2015-08-13 Thread boB Stepp
Whew, Alan!  You've given me quite a lot to mull over.  Thank you very
much for the time you've invested in your responses!!

On Thu, Aug 13, 2015 at 6:38 PM, Alan Gauld  wrote:
> On 13/08/15 20:18, boB Stepp wrote:
>
[...]

> Yes, that's a standard problem in any HR type application. Names suck as
> database keys. But names are how humans interact.

HR = Human Resources?

>
> The only way around it that I know is for you to assign and use
> student IDs in the code but on the UI use search screens that
> 90%+ return one student but occasionally return 2 or 3 (rarely
> many more) and the user has to figure out which one they want..

I've had this rattling around in my brain when I sent my post.

> If you have a search form you have to check for multiple responses before
> filling the form. If its true then pop up a list dialog
> to let the user pick...

It looks like I would need to query the db for all students with this
same name, and display enough additional info for each student to
enable the user to select the correct one?  And once that selection is
made I would have the student_id needed to pull info out of the db?

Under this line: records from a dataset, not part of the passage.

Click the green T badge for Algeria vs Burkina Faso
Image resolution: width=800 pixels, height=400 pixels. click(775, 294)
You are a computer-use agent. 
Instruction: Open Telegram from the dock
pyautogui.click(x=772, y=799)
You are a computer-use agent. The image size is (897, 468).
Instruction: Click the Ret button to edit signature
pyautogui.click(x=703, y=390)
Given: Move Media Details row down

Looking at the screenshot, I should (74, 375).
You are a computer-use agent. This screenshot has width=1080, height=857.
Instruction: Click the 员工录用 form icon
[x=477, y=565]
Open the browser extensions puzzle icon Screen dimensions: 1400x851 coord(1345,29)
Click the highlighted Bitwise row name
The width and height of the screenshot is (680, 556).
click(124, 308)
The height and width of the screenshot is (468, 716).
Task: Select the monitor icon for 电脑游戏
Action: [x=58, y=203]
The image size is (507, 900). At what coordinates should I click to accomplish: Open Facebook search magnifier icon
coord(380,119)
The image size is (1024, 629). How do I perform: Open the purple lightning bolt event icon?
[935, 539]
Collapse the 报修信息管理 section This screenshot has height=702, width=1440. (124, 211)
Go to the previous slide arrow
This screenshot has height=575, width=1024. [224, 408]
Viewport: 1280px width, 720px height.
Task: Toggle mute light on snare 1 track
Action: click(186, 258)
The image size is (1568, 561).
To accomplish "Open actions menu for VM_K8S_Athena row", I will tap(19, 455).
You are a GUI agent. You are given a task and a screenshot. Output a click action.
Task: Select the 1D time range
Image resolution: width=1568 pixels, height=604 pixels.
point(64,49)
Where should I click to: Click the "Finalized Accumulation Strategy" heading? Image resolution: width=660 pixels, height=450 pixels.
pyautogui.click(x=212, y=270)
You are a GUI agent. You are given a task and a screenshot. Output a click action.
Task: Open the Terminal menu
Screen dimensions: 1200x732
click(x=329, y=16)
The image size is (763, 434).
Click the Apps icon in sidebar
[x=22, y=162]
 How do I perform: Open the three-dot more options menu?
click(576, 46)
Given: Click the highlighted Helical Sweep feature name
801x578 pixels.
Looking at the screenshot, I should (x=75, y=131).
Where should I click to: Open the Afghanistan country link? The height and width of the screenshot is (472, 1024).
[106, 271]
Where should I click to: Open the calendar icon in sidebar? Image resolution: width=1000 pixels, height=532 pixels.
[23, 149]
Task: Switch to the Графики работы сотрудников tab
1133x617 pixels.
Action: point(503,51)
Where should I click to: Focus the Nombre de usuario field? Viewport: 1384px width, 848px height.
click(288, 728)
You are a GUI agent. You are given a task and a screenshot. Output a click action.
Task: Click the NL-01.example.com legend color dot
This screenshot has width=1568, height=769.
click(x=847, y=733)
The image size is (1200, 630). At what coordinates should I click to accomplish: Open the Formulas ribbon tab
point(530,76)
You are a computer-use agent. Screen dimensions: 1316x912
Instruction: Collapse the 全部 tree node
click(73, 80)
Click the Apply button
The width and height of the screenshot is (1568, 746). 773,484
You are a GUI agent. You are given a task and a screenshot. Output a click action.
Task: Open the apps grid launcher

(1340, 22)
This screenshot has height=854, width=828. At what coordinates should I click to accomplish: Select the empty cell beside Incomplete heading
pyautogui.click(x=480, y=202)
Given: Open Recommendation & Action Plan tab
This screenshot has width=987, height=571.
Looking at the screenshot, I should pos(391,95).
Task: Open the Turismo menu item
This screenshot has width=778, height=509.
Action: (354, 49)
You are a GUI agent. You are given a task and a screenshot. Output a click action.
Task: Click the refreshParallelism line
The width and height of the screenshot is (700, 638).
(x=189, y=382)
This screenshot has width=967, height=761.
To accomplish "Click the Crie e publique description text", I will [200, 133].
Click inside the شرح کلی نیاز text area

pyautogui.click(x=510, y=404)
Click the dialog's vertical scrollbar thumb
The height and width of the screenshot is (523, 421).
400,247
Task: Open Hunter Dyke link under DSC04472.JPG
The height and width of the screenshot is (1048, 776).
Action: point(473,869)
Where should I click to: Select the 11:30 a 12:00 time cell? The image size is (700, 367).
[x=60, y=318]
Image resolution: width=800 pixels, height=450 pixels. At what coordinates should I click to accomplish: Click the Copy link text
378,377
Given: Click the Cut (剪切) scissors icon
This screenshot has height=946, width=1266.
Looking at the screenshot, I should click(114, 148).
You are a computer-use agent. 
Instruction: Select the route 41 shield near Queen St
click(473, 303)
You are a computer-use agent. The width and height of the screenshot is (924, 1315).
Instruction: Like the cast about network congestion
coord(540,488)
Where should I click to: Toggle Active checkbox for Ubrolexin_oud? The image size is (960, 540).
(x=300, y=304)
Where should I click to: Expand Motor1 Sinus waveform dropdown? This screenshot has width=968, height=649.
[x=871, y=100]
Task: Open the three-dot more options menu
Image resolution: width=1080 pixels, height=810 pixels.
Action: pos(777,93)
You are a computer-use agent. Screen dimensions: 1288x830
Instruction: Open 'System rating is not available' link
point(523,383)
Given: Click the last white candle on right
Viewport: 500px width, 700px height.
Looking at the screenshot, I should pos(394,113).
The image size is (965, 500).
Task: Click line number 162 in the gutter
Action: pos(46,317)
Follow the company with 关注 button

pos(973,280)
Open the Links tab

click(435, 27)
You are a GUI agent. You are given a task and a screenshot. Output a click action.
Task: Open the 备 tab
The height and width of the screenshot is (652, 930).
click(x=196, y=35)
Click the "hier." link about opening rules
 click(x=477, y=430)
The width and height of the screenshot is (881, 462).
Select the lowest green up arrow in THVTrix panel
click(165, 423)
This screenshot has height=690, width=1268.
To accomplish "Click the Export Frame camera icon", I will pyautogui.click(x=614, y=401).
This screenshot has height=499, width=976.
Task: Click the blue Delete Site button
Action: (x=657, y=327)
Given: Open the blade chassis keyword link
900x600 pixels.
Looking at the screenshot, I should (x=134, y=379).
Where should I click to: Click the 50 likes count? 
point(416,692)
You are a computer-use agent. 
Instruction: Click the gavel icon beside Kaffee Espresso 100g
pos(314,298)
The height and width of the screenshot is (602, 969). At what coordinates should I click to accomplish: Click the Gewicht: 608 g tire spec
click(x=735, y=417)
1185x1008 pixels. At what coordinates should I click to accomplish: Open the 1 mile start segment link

It looks like there may be an edge case problem that can slip through
the cracks:  As the user will be doing her own student data entry, in
the case of students with duplicate names, she might forget to enter
one (or more, if there are that many).  The program would return only
one name, suggesting no name duplication exists, and might cause the
user to start editing that student's info when she really needs to do
is create the student entry which she forgot to do so in the first
place and edit that student's data.  It seems that I would always have
to display a certain amount of student information to make it
*obvious* to the user which student she is editing.  Or is there an
easier way?

>
> But many colleges now issue student cards with a unique ID. So the problem
> may not be as hard as you think.

My wife is dealing with 7th through 9th graders, not college level.
Her school does not assign student id numbers, so I would have to have
the program generate unique ids numbers.

>> So this leads me naturally to the UI design, something I would
>> normally mostly forget about until I had my main program logic well
>> worked out.  But in this project it seems to me that program logic, db
>> and UI are all intimately intertwined.
>
>
> Hopefully not, you can create a web/desktop or CLI UI.
> The UI (or specifically the Controller in MVC terms)...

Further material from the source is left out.